Bulk Better, Box Bottom

Well, today’s VLCC price ratio is right on the 75% mark, having dropped as low as 58% in late 2011. What does that tell us about expectations? Crude oil trade is a mature business with 1% growth expected in 2014, but VLCC fleet expansion is projected to be sub-2% this year, so that’s a better balance than for a while.

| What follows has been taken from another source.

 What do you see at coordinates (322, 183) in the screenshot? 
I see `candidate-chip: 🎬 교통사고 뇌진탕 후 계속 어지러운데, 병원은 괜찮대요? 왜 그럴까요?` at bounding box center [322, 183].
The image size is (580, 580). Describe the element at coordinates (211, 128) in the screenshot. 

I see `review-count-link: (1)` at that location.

On the dry side the Capesize price ratio (which once hit 160% as owners sought to get their hands on tonnage at the height of the boom) is flourishing at 90%. That might be a good representation of expectations, with sentiment seemingly fairly positive, Capesize fleet growth expected to slow to 4% in 2014 and iron ore trade expansion projected to motor on at 10% this year.

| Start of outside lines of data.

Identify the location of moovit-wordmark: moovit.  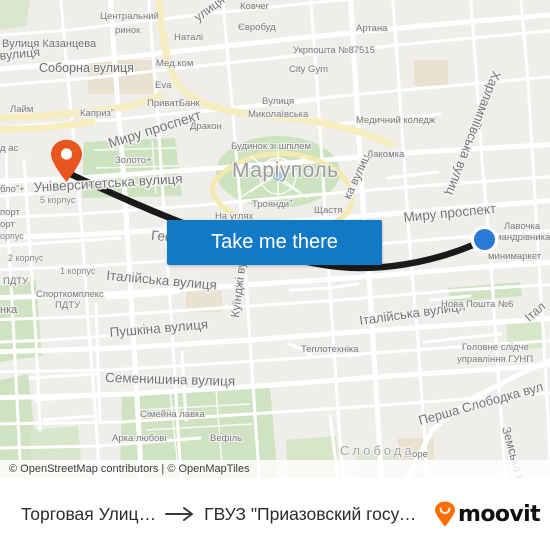
(500, 514).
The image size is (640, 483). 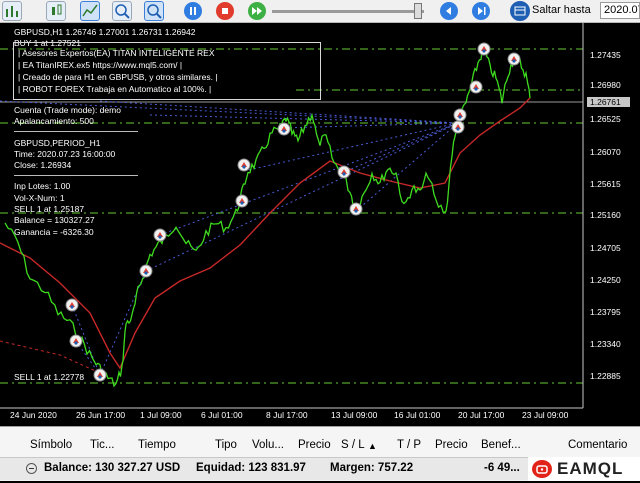 I want to click on eamql-logo: EAMQL, so click(x=584, y=469).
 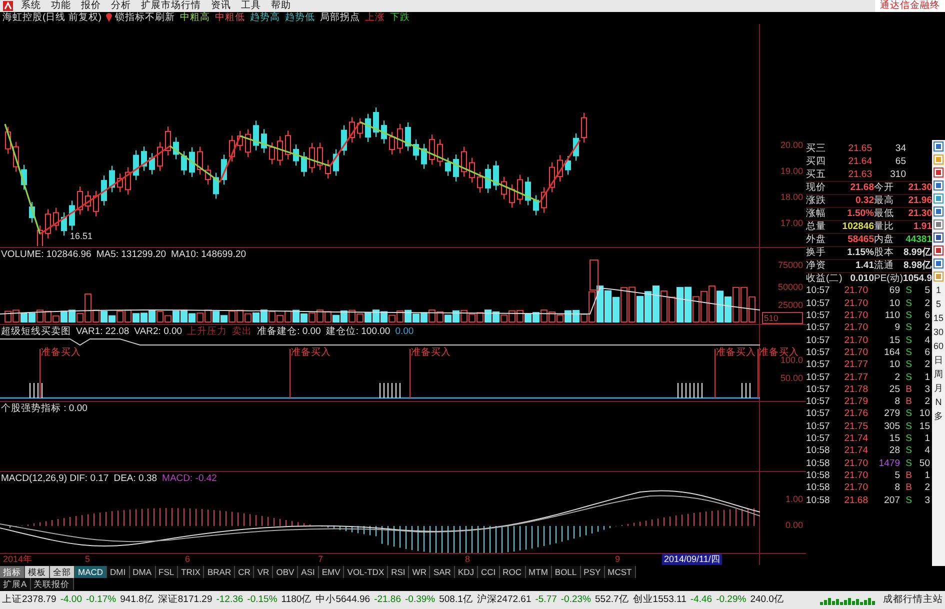 What do you see at coordinates (938, 416) in the screenshot?
I see `period-button: 多` at bounding box center [938, 416].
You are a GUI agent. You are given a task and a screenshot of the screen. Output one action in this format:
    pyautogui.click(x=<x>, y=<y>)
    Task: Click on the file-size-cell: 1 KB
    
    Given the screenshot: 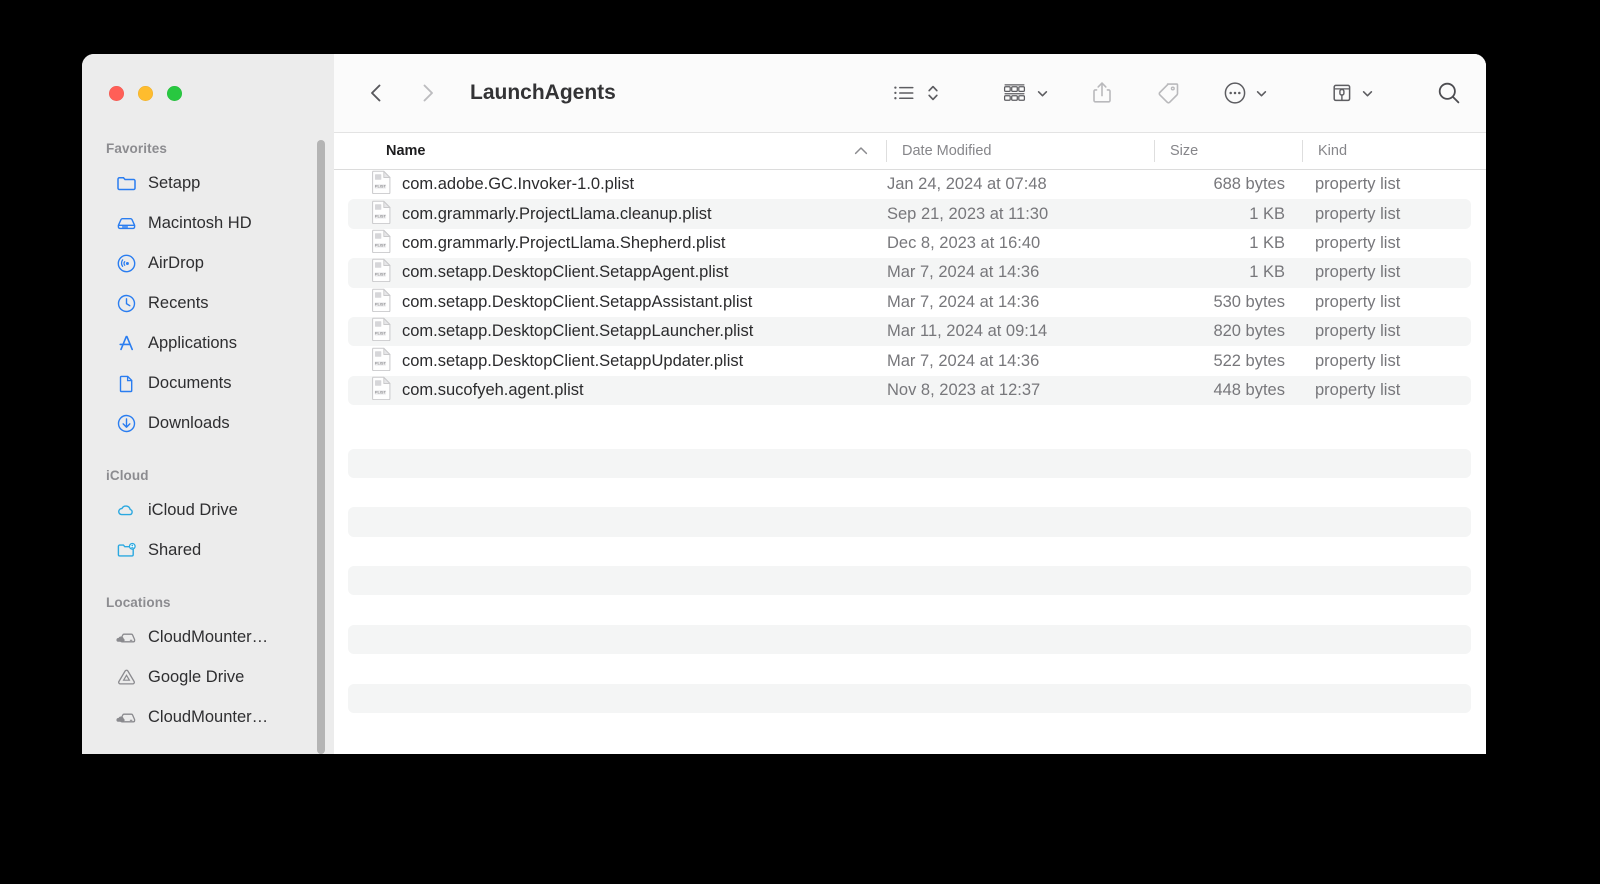 What is the action you would take?
    pyautogui.click(x=1267, y=242)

The ratio for the 2750 TEU containership is much lower, standing at 51%, almost as low as the 44% seen in 2009 (though it’s higher in some of the larger boxship sizes). Given the size of the surplus generated by the 9% downturn in trade in 2009, the box sector remains a bit further behind the curve than the bulk sectors. And here the difference in potential fuel efficiency between new designs and older ships is starker, pressuring the secondhand asset price further.

Downturn Downtime

So the ratios today seem fairly well aligned with market perceptions. But how have they fared since the onset of the downturn? Since September 2008, the Capesize ratio has spent just 33% of the time below the 75% line. The VLCC ratio has spent 65% of the time below 75% but only 29% of the time below 65%. So, in those sectors the impact on asset pricing could have been worse.

Was It So Bad?

The downturns in the 1970s and 1980s were far harsher on asset prices. In the late 1970s the ratio for both a Panamax bulker and for an Aframax tanker dipped as low as 40%. Interest rates were much higher, and the banks were much quicker to foreclose on “distressed” assets. This time, despite the slump in 2008, the price ratios haven’t suffered so dramatically (in the bulk markets at least) and investor appetite remains. However, part of that is a reflection of today’s expectations and time will tell how well investors have forecast future market developments. Have a nice day.